For a flat roof that achieves waterproofing and drainage excellence, it’s hard to beat a multilayered system whose cornerstones are among the most water-resistant combinations known to man – asphalt and coal tar.
BUR dates back to the 1840s, when it was known as composition roofing. The concept was so basic and viable that it rose to capture more than 90 percent of the flat-roofing market by the 1960s. But the emergence of other systems, along with a decline in workmanship among BUR practitioners, saw the method’s market share decline in the 1970s to as low as 40 percent. The key to BUR’s strength and durability lies in the fact that all plies of the roof are fused together into a single, monolithic barrier that applies to the entire surface. That eliminates numerous problems inherent to other systems, including:
 
No need for fasteners, which create additional risk of leakage.
No need for ballast, which is often laid loose in the form of stones and can be blown off by heavy winds.
Less movement in the form of expansion and contraction, which leads to buckling, ridges and splits

Modified Bitumen Roof Systems

Modified Bitumen (MB) is asphalt that has had modifiers added to it to give it plastic or rubber-like properties. The most common types of modifiers being used are APP (Atactic Polypropylene) and SBS (Styrene Butadiene Styrene).

Modified Bitumen roof systems consist of one, two, or three ply systems. The type of substrate will often determine the type of system being installed. Modified membranes can also be installed in conjunction with built-up roof materials (such as multiple plies of fiberglass felt) to form a “hybrid” roof system. Modifieds have proven performance on residential, commercial, and industrial applications.

APP Modifieds

In order to create roofing grade asphalt, asphalt flux is air-blown at elevated temperatures which converts the flux to roofing grade asphalt. In the early 1970’s, the Italians, lacking the blowing equipment, were looking for a product that would convert asphalt flux into a usable roofing product. They discovered that if Atactic Polypropylene (APP) – a by-product of propylene polymerization – was added to asphalt then it gave the asphalt some plastic properties. They found that by adding about 30% of APP modifier, they could stretch the modified asphalt up to fifty percent of its original length before it would break.

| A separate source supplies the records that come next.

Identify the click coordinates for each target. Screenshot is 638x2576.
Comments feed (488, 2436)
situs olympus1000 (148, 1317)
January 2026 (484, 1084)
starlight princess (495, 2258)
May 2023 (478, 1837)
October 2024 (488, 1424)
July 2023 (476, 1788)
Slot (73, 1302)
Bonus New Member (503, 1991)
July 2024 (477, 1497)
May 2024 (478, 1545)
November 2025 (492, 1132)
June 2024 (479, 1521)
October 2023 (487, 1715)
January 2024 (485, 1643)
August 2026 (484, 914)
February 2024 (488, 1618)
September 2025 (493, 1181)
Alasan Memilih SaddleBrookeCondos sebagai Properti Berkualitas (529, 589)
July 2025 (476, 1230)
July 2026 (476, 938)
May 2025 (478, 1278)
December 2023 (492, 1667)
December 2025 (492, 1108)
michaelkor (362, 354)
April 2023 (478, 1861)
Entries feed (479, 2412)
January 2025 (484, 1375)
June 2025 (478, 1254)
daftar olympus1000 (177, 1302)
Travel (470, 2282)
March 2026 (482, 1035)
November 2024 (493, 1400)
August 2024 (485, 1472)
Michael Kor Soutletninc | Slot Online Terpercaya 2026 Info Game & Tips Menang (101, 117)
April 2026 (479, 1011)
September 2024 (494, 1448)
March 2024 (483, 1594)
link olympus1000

Next came the need to make it into a usable roll product. Some type of reinforcement would be needed. They looked into various reinforcement materials and decided on a polyester mat because polyester would accommodate the APP modified asphalt’s elongation properties whereas the more commonly used woven glass mats would not. The reinforcement material is dipped into the hot modified bitumen mix, then goes through a rolling cylinder, cooled, and then wound into a roll.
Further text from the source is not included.